- _Prompt_
These records need to be repeated exactly, every one of them.

- _Dataset extract_
↓↓↓

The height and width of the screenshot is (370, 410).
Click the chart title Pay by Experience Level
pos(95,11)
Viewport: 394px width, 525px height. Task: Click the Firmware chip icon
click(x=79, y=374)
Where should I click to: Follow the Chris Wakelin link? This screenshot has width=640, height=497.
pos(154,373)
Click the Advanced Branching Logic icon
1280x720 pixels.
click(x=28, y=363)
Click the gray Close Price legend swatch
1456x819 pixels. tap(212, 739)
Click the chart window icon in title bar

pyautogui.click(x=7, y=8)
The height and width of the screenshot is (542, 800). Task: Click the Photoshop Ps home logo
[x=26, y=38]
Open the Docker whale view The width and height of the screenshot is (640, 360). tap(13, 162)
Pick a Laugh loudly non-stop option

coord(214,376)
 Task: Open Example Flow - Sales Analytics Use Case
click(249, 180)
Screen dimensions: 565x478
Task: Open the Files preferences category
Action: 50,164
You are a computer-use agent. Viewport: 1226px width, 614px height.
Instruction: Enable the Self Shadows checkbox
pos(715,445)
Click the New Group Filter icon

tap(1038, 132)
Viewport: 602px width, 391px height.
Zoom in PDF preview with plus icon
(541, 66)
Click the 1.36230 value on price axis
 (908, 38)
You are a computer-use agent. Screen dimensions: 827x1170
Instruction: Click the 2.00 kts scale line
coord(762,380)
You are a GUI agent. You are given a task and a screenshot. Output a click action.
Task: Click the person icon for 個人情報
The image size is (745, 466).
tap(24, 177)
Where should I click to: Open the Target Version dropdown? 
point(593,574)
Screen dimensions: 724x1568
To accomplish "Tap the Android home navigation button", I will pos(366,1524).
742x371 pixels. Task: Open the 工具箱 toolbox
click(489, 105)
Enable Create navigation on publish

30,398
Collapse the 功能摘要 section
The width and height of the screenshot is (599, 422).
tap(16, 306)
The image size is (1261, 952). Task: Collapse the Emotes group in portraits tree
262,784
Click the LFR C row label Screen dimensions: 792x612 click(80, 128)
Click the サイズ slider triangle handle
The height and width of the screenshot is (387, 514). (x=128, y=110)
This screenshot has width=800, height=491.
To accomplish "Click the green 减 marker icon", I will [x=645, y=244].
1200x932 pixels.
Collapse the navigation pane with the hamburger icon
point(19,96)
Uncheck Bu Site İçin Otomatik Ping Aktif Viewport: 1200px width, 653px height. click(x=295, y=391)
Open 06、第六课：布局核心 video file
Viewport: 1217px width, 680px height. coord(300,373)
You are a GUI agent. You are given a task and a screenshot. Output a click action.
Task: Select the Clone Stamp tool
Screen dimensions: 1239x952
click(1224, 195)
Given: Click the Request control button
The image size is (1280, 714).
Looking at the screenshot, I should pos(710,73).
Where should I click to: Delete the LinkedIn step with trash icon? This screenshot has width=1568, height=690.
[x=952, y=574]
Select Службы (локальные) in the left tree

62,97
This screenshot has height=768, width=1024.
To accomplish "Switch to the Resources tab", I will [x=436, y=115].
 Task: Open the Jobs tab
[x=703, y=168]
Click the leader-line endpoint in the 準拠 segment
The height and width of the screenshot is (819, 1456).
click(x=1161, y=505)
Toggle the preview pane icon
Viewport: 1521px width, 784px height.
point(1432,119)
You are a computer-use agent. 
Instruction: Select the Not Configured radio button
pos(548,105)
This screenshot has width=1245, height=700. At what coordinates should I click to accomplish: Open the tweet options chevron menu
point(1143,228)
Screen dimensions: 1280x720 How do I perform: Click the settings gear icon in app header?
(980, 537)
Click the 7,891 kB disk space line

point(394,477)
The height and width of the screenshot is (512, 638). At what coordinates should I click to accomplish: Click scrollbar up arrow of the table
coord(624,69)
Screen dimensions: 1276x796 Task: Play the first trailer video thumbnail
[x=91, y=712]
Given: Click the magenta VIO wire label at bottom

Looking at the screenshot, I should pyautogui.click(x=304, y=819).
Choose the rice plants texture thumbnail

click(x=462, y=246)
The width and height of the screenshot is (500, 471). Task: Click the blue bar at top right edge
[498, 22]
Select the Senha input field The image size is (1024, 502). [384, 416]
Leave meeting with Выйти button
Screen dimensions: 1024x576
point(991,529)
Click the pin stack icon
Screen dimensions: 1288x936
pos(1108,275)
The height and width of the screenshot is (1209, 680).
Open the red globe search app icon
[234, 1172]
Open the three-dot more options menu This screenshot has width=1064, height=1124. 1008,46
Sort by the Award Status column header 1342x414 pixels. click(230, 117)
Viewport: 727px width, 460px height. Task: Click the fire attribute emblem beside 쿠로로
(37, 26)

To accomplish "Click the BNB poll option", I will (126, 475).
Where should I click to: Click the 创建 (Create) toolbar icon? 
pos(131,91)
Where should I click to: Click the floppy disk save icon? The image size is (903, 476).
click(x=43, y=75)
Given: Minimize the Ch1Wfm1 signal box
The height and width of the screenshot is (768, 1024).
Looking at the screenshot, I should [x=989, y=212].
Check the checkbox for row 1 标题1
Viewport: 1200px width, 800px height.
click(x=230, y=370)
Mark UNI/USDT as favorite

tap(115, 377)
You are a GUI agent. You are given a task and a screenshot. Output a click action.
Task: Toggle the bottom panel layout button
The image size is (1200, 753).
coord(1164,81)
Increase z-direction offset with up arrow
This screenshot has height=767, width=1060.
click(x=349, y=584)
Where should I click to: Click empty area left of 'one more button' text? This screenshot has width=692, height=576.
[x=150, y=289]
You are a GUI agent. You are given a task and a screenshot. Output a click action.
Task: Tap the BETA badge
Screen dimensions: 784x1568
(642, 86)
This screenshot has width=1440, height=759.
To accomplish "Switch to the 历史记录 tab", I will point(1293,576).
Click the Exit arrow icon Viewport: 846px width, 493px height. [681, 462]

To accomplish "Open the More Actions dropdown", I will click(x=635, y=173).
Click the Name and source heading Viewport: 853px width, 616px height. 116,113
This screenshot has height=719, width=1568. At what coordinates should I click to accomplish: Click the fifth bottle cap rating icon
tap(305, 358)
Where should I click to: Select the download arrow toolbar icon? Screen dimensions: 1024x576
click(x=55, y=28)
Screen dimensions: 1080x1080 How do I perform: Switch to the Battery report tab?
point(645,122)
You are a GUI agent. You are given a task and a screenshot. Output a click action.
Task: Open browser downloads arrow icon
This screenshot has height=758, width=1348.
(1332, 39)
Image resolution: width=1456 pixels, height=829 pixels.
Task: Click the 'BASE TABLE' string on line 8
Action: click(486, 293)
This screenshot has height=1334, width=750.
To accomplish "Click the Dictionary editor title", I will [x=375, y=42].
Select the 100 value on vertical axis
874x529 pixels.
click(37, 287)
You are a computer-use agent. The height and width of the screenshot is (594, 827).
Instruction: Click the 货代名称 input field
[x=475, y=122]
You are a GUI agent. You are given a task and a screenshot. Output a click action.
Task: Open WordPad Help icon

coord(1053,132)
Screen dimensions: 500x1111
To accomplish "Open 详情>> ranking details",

↑↑↑

- _Result of this exercise_
The height and width of the screenshot is (370, 410).
Click the chart title Pay by Experience Level
pos(95,11)
Viewport: 394px width, 525px height. Task: Click the Firmware chip icon
click(x=79, y=374)
Where should I click to: Follow the Chris Wakelin link? This screenshot has width=640, height=497.
pos(154,373)
Click the Advanced Branching Logic icon
1280x720 pixels.
click(x=28, y=363)
Click the gray Close Price legend swatch
1456x819 pixels. tap(212, 739)
Click the chart window icon in title bar

pyautogui.click(x=7, y=8)
The height and width of the screenshot is (542, 800). Task: Click the Photoshop Ps home logo
[x=26, y=38]
Open the Docker whale view The width and height of the screenshot is (640, 360). tap(13, 162)
Pick a Laugh loudly non-stop option

coord(214,376)
 Task: Open Example Flow - Sales Analytics Use Case
click(249, 180)
Screen dimensions: 565x478
Task: Open the Files preferences category
Action: 50,164
You are a computer-use agent. Viewport: 1226px width, 614px height.
Instruction: Enable the Self Shadows checkbox
pos(715,445)
Click the New Group Filter icon

tap(1038, 132)
Viewport: 602px width, 391px height.
Zoom in PDF preview with plus icon
(541, 66)
Click the 1.36230 value on price axis
 (908, 38)
You are a computer-use agent. Screen dimensions: 827x1170
Instruction: Click the 2.00 kts scale line
coord(762,380)
You are a GUI agent. You are given a task and a screenshot. Output a click action.
Task: Click the person icon for 個人情報
The image size is (745, 466).
tap(24, 177)
Where should I click to: Open the Target Version dropdown? 
point(593,574)
Screen dimensions: 724x1568
To accomplish "Tap the Android home navigation button", I will pos(366,1524).
742x371 pixels. Task: Open the 工具箱 toolbox
click(489, 105)
Enable Create navigation on publish

30,398
Collapse the 功能摘要 section
The width and height of the screenshot is (599, 422).
tap(16, 306)
The image size is (1261, 952). Task: Collapse the Emotes group in portraits tree
262,784
Click the LFR C row label Screen dimensions: 792x612 click(80, 128)
Click the サイズ slider triangle handle
The height and width of the screenshot is (387, 514). (x=128, y=110)
This screenshot has width=800, height=491.
To accomplish "Click the green 减 marker icon", I will [x=645, y=244].
1200x932 pixels.
Collapse the navigation pane with the hamburger icon
point(19,96)
Uncheck Bu Site İçin Otomatik Ping Aktif Viewport: 1200px width, 653px height. click(x=295, y=391)
Open 06、第六课：布局核心 video file
Viewport: 1217px width, 680px height. coord(300,373)
You are a GUI agent. You are given a task and a screenshot. Output a click action.
Task: Select the Clone Stamp tool
Screen dimensions: 1239x952
click(1224, 195)
Given: Click the Request control button
The image size is (1280, 714).
Looking at the screenshot, I should pos(710,73).
Where should I click to: Delete the LinkedIn step with trash icon? This screenshot has width=1568, height=690.
[x=952, y=574]
Select Службы (локальные) in the left tree

62,97
This screenshot has height=768, width=1024.
To accomplish "Switch to the Resources tab", I will [x=436, y=115].
 Task: Open the Jobs tab
[x=703, y=168]
Click the leader-line endpoint in the 準拠 segment
The height and width of the screenshot is (819, 1456).
click(x=1161, y=505)
Toggle the preview pane icon
Viewport: 1521px width, 784px height.
point(1432,119)
You are a computer-use agent. 
Instruction: Select the Not Configured radio button
pos(548,105)
This screenshot has width=1245, height=700. At what coordinates should I click to accomplish: Open the tweet options chevron menu
point(1143,228)
Screen dimensions: 1280x720 How do I perform: Click the settings gear icon in app header?
(980, 537)
Click the 7,891 kB disk space line

point(394,477)
The height and width of the screenshot is (512, 638). At what coordinates should I click to accomplish: Click scrollbar up arrow of the table
coord(624,69)
Screen dimensions: 1276x796 Task: Play the first trailer video thumbnail
[x=91, y=712]
Given: Click the magenta VIO wire label at bottom

Looking at the screenshot, I should pyautogui.click(x=304, y=819).
Choose the rice plants texture thumbnail

click(x=462, y=246)
The width and height of the screenshot is (500, 471). Task: Click the blue bar at top right edge
[498, 22]
Select the Senha input field The image size is (1024, 502). [384, 416]
Leave meeting with Выйти button
Screen dimensions: 1024x576
point(991,529)
Click the pin stack icon
Screen dimensions: 1288x936
pos(1108,275)
The height and width of the screenshot is (1209, 680).
Open the red globe search app icon
[234, 1172]
Open the three-dot more options menu This screenshot has width=1064, height=1124. 1008,46
Sort by the Award Status column header 1342x414 pixels. click(230, 117)
Viewport: 727px width, 460px height. Task: Click the fire attribute emblem beside 쿠로로
(37, 26)

To accomplish "Click the BNB poll option", I will (126, 475).
Where should I click to: Click the 创建 (Create) toolbar icon? 
pos(131,91)
Where should I click to: Click the floppy disk save icon? The image size is (903, 476).
click(x=43, y=75)
Given: Minimize the Ch1Wfm1 signal box
The height and width of the screenshot is (768, 1024).
Looking at the screenshot, I should [x=989, y=212].
Check the checkbox for row 1 标题1
Viewport: 1200px width, 800px height.
click(x=230, y=370)
Mark UNI/USDT as favorite

tap(115, 377)
You are a GUI agent. You are given a task and a screenshot. Output a click action.
Task: Toggle the bottom panel layout button
The image size is (1200, 753).
coord(1164,81)
Increase z-direction offset with up arrow
This screenshot has height=767, width=1060.
click(x=349, y=584)
Where should I click to: Click empty area left of 'one more button' text? This screenshot has width=692, height=576.
[x=150, y=289]
You are a GUI agent. You are given a task and a screenshot. Output a click action.
Task: Tap the BETA badge
Screen dimensions: 784x1568
(642, 86)
This screenshot has width=1440, height=759.
To accomplish "Switch to the 历史记录 tab", I will point(1293,576).
Click the Exit arrow icon Viewport: 846px width, 493px height. [681, 462]

To accomplish "Open the More Actions dropdown", I will click(x=635, y=173).
Click the Name and source heading Viewport: 853px width, 616px height. 116,113
This screenshot has height=719, width=1568. At what coordinates should I click to accomplish: Click the fifth bottle cap rating icon
tap(305, 358)
Where should I click to: Select the download arrow toolbar icon? Screen dimensions: 1024x576
click(x=55, y=28)
Screen dimensions: 1080x1080 How do I perform: Switch to the Battery report tab?
point(645,122)
You are a GUI agent. You are given a task and a screenshot. Output a click action.
Task: Open browser downloads arrow icon
This screenshot has height=758, width=1348.
(1332, 39)
Image resolution: width=1456 pixels, height=829 pixels.
Task: Click the 'BASE TABLE' string on line 8
Action: click(486, 293)
This screenshot has height=1334, width=750.
To accomplish "Click the Dictionary editor title", I will [x=375, y=42].
Select the 100 value on vertical axis
874x529 pixels.
click(37, 287)
You are a computer-use agent. The height and width of the screenshot is (594, 827).
Instruction: Click the 货代名称 input field
[x=475, y=122]
You are a GUI agent. You are given a task and a screenshot. Output a click action.
Task: Open WordPad Help icon

coord(1053,132)
Screen dimensions: 500x1111
To accomplish "Open 详情>> ranking details",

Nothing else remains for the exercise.